City in Lyon County, Kansas

Hartford is a city in Lyon County, Kansas, United States. As of the 2020 census, the population of the city was 355.

==History==
Hartford was laid out in 1858. Some of its founders were natives of Hartford, Connecticut, hence the name.

Hartford was incorporated as a city in March 1884.

==Geography==

According to the United States Census Bureau, the city has a total area of 0.38 sqmi, all land.

==Demographics==

Hartford is part of the Emporia Micropolitan Statistical Area.

Historical population
| Census | Pop. | Note | %± |
| 1890 | 441 |  | — |
| 1900 | 553 |  | 25.4% |
| 1910 | 589 |  | 6.5% |
| 1920 | 575 |  | −2.4% |
| 1930 | 516 |  | −10.3% |
| 1940 | 491 |  | −4.8% |
| 1950 | 395 |  | −19.6% |
| 1960 | 337 |  | −14.7% |
| 1970 | 478 |  | 41.8% |
| 1980 | 551 |  | 15.3% |
| 1990 | 541 |  | −1.8% |
| 2000 | 500 |  | −7.6% |
| 2010 | 371 |  | −25.8% |
| 2020 | 355 |  | −4.3% |
U.S. Decennial Census

===2020 census===
The 2020 United States census counted 355 people, 155 households, and 99 families in Hartford. The population density was 896.5 per square mile (346.1/km^{2}). There were 185 housing units at an average density of 467.2 per square mile (180.4/km^{2}). The racial makeup was 93.52% (332) white or European American (93.52% non-Hispanic white), 0.0% (0) black or African-American, 0.56% (2) Native American or Alaska Native, 0.56% (2) Asian, 0.0% (0) Pacific Islander or Native Hawaiian, 1.13% (4) from other races, and 4.23% (15) from two or more races. Hispanic or Latino of any race was 1.69% (6) of the population.
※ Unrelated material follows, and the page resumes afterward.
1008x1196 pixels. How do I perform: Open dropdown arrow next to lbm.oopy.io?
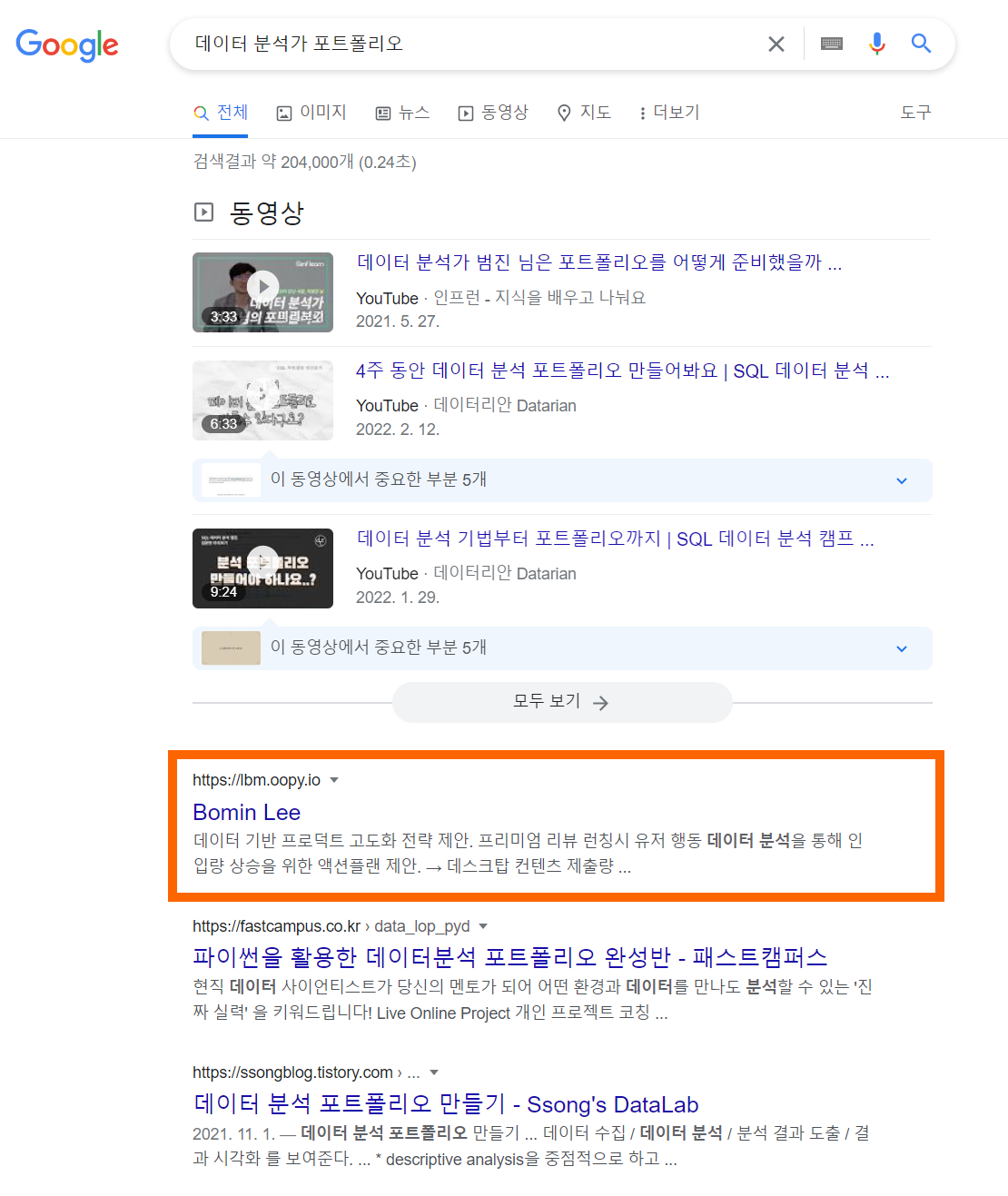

Of the 155 households, 23.9% had children under the age of 18; 45.8% were married couples living together; 29.0% had a female householder with no spouse or partner present. 30.3% of households consisted of individuals and 13.5% had someone living alone who was 65 years of age or older. The average household size was 2.6 and the average family size was 3.3. The percent of those with a bachelor's degree or higher was estimated to be 10.1% of the population.

20.8% of the population was under the age of 18, 7.3% from 18 to 24, 22.5% from 25 to 44, 30.4% from 45 to 64, and 18.9% who were 65 years of age or older. The median age was 43.6 years. For every 100 females, there were 82.1 males. For every 100 females ages 18 and older, there were 95.1 males.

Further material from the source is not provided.